Second, bond issuance has exploded just as the footprint of price-sensitive investors has expanded. Part of that is because the Fed has stopped quantitative easing and stopped buying up bonds. But another problem is that hedge funds are buying so many bonds that they now own 11% of the market, up from 3% in 2021, the IMF said. points out.
Dealer bank holdings also increased from 2% to 5% over the period, the IMF added. This provides some reassurance as it suggests that dealers can still act as market makers during a crisis. However, the dealer footprint is much smaller than it was before 2008, and half of the potentially capricious funds. And while foreign treasury holdings recently reached an all-time high of $8.3 trillion (which seems reassuring), the third, fourth and fifth largest sources of demand are the UK, Luxembourg and Caymans. It’s from the islands. This is not very reassuring, as it is probably driven by hedge funds as well.

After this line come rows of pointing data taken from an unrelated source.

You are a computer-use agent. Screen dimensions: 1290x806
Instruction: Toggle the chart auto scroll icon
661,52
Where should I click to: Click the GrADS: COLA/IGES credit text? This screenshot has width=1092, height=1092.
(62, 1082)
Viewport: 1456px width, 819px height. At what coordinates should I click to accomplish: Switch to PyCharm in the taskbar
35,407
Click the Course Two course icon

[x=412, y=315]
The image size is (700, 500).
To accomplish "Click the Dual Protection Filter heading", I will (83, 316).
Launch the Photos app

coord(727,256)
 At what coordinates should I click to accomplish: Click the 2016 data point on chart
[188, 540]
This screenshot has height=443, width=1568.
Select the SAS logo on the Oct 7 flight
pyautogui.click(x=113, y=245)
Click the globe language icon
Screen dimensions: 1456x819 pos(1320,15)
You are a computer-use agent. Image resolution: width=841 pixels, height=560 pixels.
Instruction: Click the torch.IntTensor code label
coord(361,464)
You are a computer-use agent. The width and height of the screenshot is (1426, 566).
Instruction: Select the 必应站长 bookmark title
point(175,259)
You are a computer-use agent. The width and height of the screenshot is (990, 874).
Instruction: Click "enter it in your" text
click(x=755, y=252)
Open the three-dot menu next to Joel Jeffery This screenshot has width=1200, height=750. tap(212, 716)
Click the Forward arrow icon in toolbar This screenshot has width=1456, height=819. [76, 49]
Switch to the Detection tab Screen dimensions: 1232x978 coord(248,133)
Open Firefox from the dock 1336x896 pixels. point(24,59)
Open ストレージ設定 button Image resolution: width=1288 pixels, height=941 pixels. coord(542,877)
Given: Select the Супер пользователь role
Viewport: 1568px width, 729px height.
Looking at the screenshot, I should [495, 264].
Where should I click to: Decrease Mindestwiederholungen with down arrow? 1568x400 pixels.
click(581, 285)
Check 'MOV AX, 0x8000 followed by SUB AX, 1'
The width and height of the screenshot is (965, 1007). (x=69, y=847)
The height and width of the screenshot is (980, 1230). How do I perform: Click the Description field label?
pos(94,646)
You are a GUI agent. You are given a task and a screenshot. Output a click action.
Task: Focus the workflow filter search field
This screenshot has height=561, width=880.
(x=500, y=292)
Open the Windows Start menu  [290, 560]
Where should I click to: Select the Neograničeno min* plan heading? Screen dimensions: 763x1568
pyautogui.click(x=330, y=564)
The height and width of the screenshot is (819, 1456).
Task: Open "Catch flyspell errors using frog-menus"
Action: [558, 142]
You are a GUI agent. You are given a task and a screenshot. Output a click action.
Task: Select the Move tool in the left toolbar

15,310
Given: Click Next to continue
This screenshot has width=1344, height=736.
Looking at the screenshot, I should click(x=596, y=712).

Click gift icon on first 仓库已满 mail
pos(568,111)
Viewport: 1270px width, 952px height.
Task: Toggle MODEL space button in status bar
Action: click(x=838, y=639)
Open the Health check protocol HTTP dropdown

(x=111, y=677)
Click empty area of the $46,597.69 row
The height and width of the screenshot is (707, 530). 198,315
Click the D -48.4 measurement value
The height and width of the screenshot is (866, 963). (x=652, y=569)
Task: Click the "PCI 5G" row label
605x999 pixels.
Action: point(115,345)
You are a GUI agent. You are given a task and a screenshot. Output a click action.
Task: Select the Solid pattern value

The third issue is policy uncertainty. If Harris becomes president, we can expect her to further promote so-called Bidennomics, which combines social spending and investment. Penn Wharton Business School estimates that this will add an additional $2 trillion to debt. But if Trump wins, all bets are off. According to Penn Wharton, the administration will pursue fiscal policies that will increase the primary deficit by at least $4 trillion while also seeking to weaken the dollar, undermining the independence of the Federal Reserve and potentially causing high inflation. He plans to introduce tariffs and immigration policies. .
That would be a risk for bonds under any circumstances. But now that the auction is expanding, it looks doubly explosive.
But some of Trump’s advisers, including Scott Bessent and Kevin Hassett, told the FT that Trump would actually pursue a completely cautious course of action. And unless Republicans win both houses of Congress, his promised trillions of dollars in fiscal stimulus will remain a pipe dream.
So the key point is that it’s difficult to use historical economic models to predict the impact a Trump victory will have on U.S. debt. And to make predictions even more difficult, as the IMF says, recent technical “yield curve changes are quite unique and could lead to uncertainty in investor asset allocation and market instability.” It means that there is a gender.
In layman’s terms, this means that the US election not only thrusts us into uncharted territory of our political economy and legal system, but also unfathomable territory for the Treasury Department. Perhaps America’s reserve currency status means it can defy fiscal gravity. But I think it would be very foolish to ignore Tudor Jones. After all, we need hedges to know what the hedge herd will do if the outcome of the election does in fact create a new crisis of confidence in the United States.